Essa discussão precisa ser enfrentada com seriedade, cautela e solidez técnica, mas não pode ser mais adiada.
Muitos insistem em dividir o mundo entre amigos e inimigos. Mas os mais vulneráveis não estão interessados em dicotomias simplistas.
O que eles querem é comida farta, trabalho digno e escolas e hospitais públicos de acesso universal e de qualidade.
É um meio ambiente sadio, sem eventos climáticos que ponham em risco sua sobrevivência.
É uma vida de paz, sem armas que vitimam inocentes.
Como disse o presidente Erdogan na Assembleia Geral da ONU, Gaza se tornou “o maior cemitério de crianças e mulheres do mundo”.
Essa insensatez agora se alastra para a Cisjordânia e para o Líbano.
Evitar uma escalada e iniciar negociações de paz também é crucial no conflito entre Ucrânia e Rússia.
No momento em que enfrentamos duas guerras com potencial de se tornarem globais, é fundamental resgatar nossa capacidade de trabalhar juntos em prol de objetivos comuns.

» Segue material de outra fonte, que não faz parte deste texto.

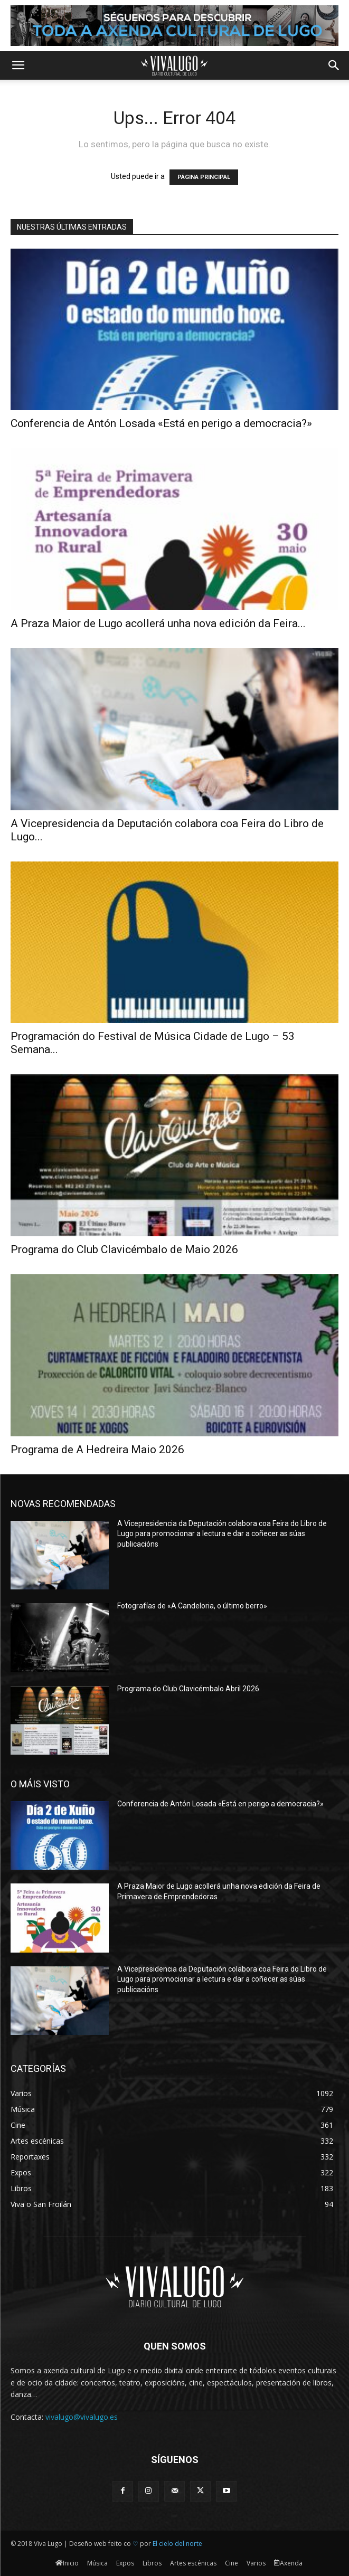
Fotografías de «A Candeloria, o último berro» (192, 1606)
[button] (18, 65)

Por isso, o lema da presidência brasileira será “Fortalecendo a Cooperação do Sul Global para uma Governança mais Inclusiva e Sustentável”.
Companheiros, espero vê-los na próxima Cúpula para construir mais um capítulo da nossa história comum.
Muito obrigado presidente Putin e muito obrigado aos companheiros que estão em Kazan.